**Objective 1:**
Copy out the PCRE2 release announcement below, word for word.

**Extract to read:**
[pcre-dev] PCRE2 is released

Top Page
Delete this message
Author: ph10
Date:  
To: pcre-dev
Subject: [pcre-dev] PCRE2 is released
The time has come to release the first version of PCRE2 - that is, PCRE with a
revised API, which has been available for testing for some weeks. You can
download it from here:

ftp://ftp.csx.cam.ac.uk/pub/software/programming/pcre/pcre2-10.00.tar.gz
ftp://ftp.csx.cam.ac.uk/pub/software/programming/pcre/pcre2-10.00.tar.bz2
ftp://ftp.csx.cam.ac.uk/pub/software/programming/pcre/pcre2-10.00.zip

This does not replace the pcre-8.36 release, because the API is not
compatible. Further 8.xx releases will happen if bugs are fixed, but
development work will concentrate on PCRE2. New projects should
therefore use PCRE2 if possible.

There are no specific release notes, because there has been so much change, but
here are some things to consider:

1. You should treat this as a new project, not just a drastic update to PCRE1.
A lot has changed, though the underlying structure of the code is much the
same. We have started the version numbers from 10.00 so as to avoid any
confusion with PCRE1 versions.

2. Note that --enable-utf and --enable-ucp have been amalgamated into
--enable-unicode, and this is now the default.

3. I have updated the CMake files as well as the configure files. CMake works
for me on Linux, but I have no way of testing it on Windows. There is as yet no
RunTest.bat file for Windows. I'm hoping a Windows user will provide one by
updating the PCRE1 version.

4. Many names have been changed; in particular, pcre_exec() has become
pcre2_match(). The PCRE_JAVASCRIPT_COMPAT option has been split into
independent functional options PCRE2_ALT_BSUX, PCRE2_ALLOW_EMPTY_CLASS, and
PCRE2_MATCH_UNSET_BACKREF.

5. Patterns, subject strings, and replacement strings may all contain binary
zeros and for this reason are always passed as a pointer and a length. However,
the length may be given as PCRE2_ZERO_TERMINATED for zero-terminated strings.

**Objective 2:**
From the listing below, render as a numbered list the lines that begin at the one containing "The width and height of the screenshot is (739, 581)." and stop after the one containing "Action: point(911,224)". Omit blank lines and leave the pictures out.

**Supplied records:**

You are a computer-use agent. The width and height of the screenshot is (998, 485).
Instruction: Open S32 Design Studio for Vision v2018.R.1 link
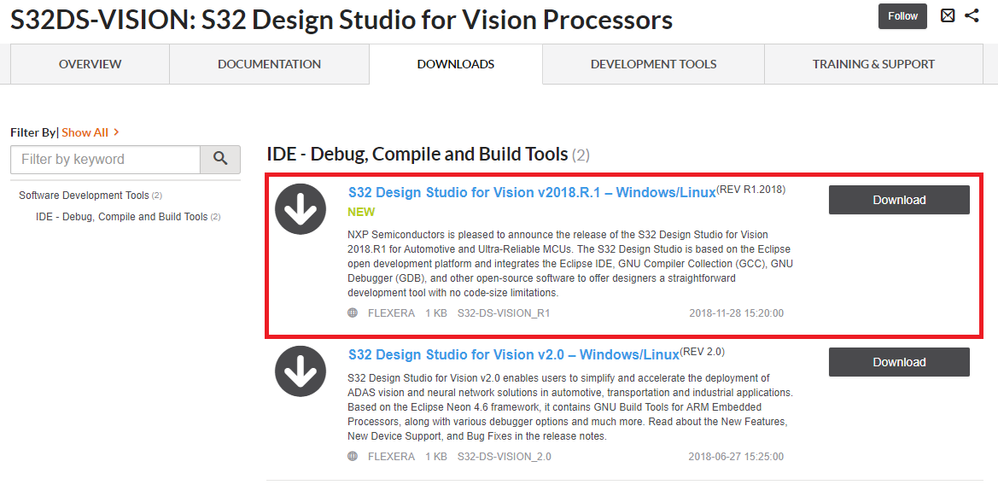pyautogui.click(x=531, y=192)
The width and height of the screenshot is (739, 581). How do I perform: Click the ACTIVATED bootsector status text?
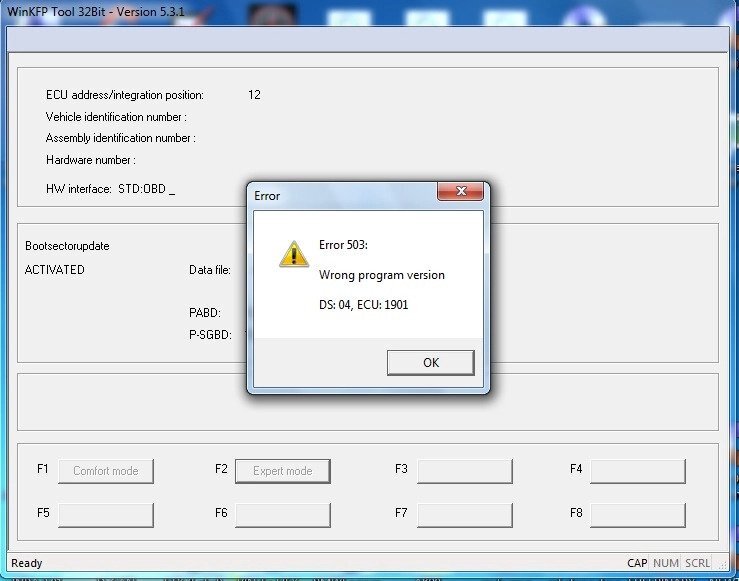point(55,270)
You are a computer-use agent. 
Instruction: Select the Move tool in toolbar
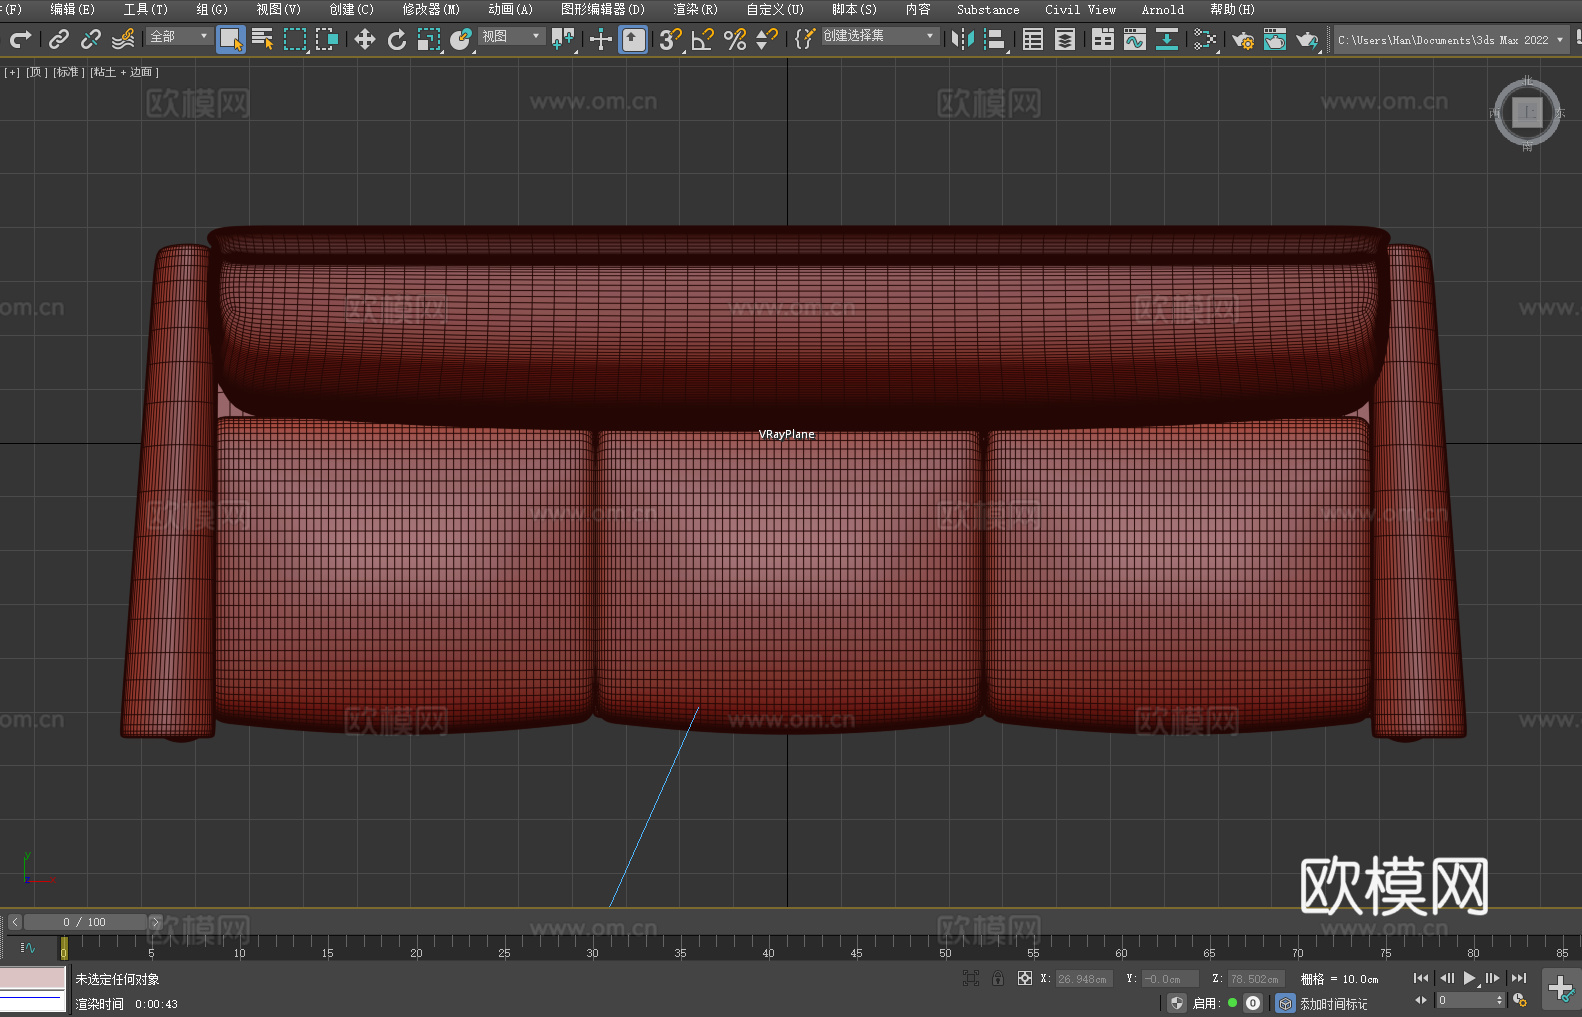[365, 40]
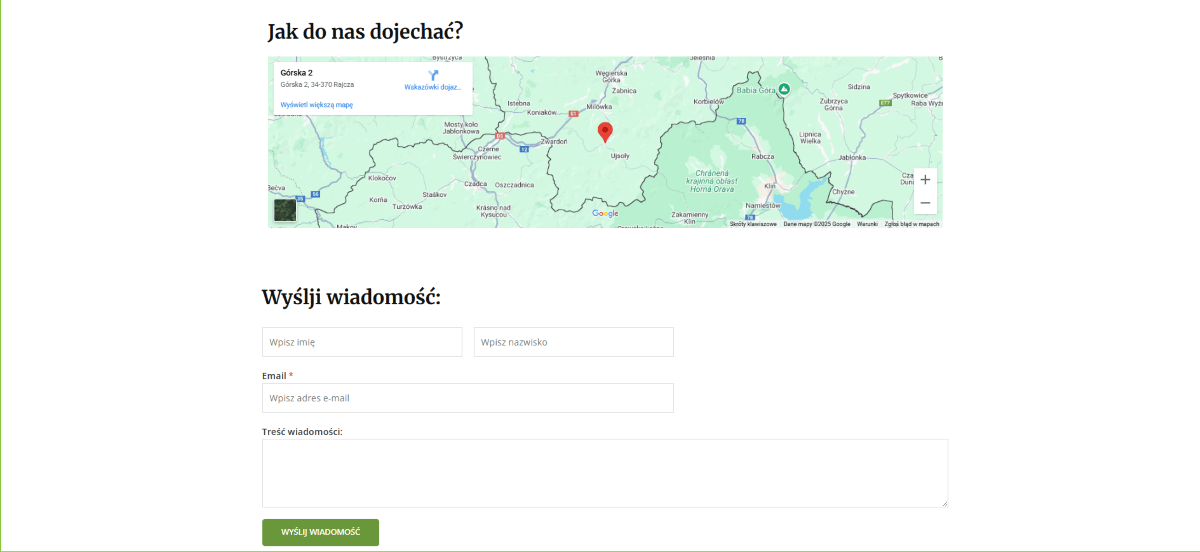
Task: Click 'Zgłoś błąd w mapach' link
Action: point(911,224)
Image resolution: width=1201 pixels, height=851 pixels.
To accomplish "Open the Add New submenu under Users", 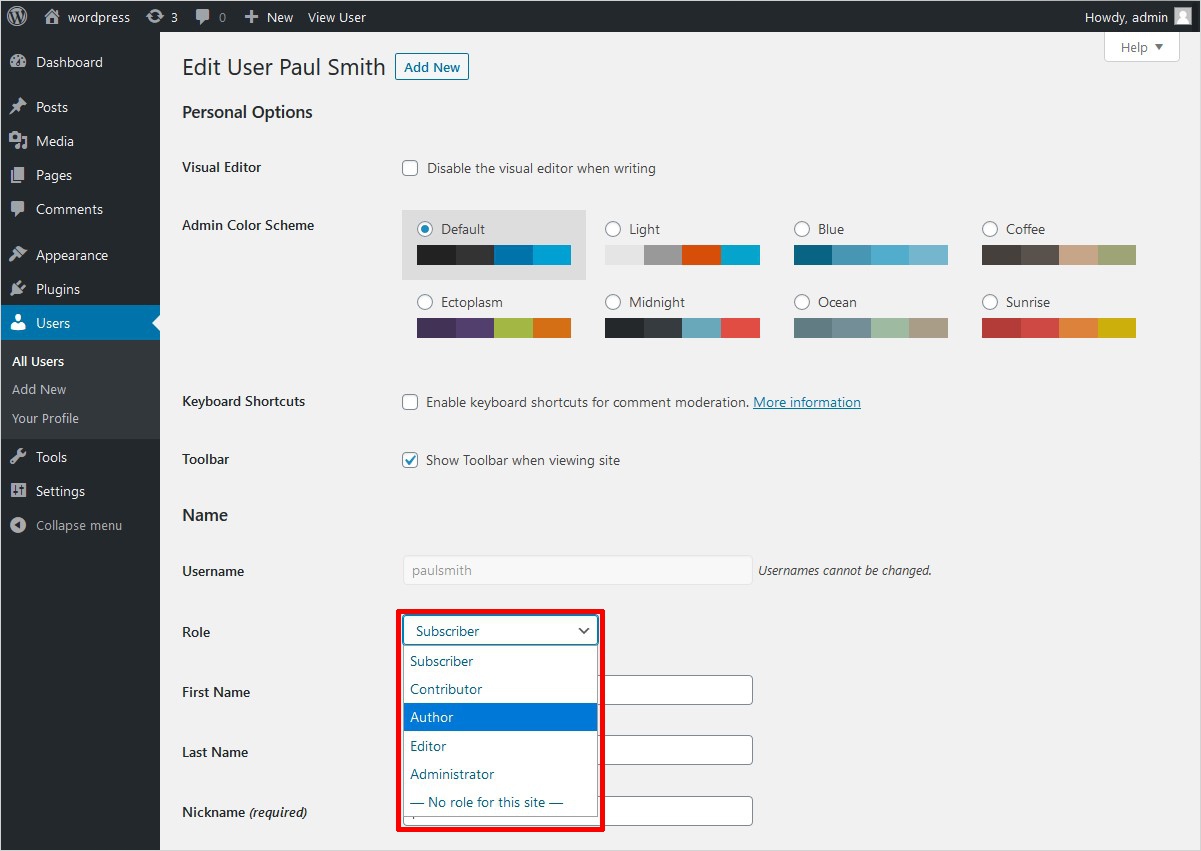I will 39,389.
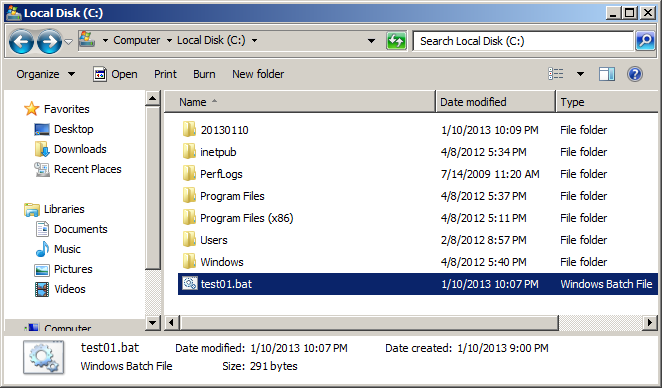
Task: Click the search magnifier icon
Action: 645,41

**Task answer 1:**
[pcre-dev] PCRE2 is released

Top Page
Delete this message
Author: ph10
Date:  
To: pcre-dev
Subject: [pcre-dev] PCRE2 is released
The time has come to release the first version of PCRE2 - that is, PCRE with a
revised API, which has been available for testing for some weeks. You can
download it from here:

ftp://ftp.csx.cam.ac.uk/pub/software/programming/pcre/pcre2-10.00.tar.gz
ftp://ftp.csx.cam.ac.uk/pub/software/programming/pcre/pcre2-10.00.tar.bz2
ftp://ftp.csx.cam.ac.uk/pub/software/programming/pcre/pcre2-10.00.zip

This does not replace the pcre-8.36 release, because the API is not
compatible. Further 8.xx releases will happen if bugs are fixed, but
development work will concentrate on PCRE2. New projects should
therefore use PCRE2 if possible.

There are no specific release notes, because there has been so much change, but
here are some things to consider:

1. You should treat this as a new project, not just a drastic update to PCRE1.
A lot has changed, though the underlying structure of the code is much the
same. We have started the version numbers from 10.00 so as to avoid any
confusion with PCRE1 versions.

2. Note that --enable-utf and --enable-ucp have been amalgamated into
--enable-unicode, and this is now the default.

3. I have updated the CMake files as well as the configure files. CMake works
for me on Linux, but I have no way of testing it on Windows. There is as yet no
RunTest.bat file for Windows. I'm hoping a Windows user will provide one by
updating the PCRE1 version.

4. Many names have been changed; in particular, pcre_exec() has become
pcre2_match(). The PCRE_JAVASCRIPT_COMPAT option has been split into
independent functional options PCRE2_ALT_BSUX, PCRE2_ALLOW_EMPTY_CLASS, and
PCRE2_MATCH_UNSET_BACKREF.

5. Patterns, subject strings, and replacement strings may all contain binary
zeros and for this reason are always passed as a pointer and a length. However,
the length may be given as PCRE2_ZERO_TERMINATED for zero-terminated strings.

**Task answer 2:**
1. The width and height of the screenshot is (739, 581). How do I perform: Click the ACTIVATED bootsector status text?
2. point(55,270)
3. You are a computer-use agent. 
4. Instruction: Select the Move tool in toolbar
5. [365, 40]
6. Task: Click 'Zgłoś błąd w mapach' link
7. Action: point(911,224)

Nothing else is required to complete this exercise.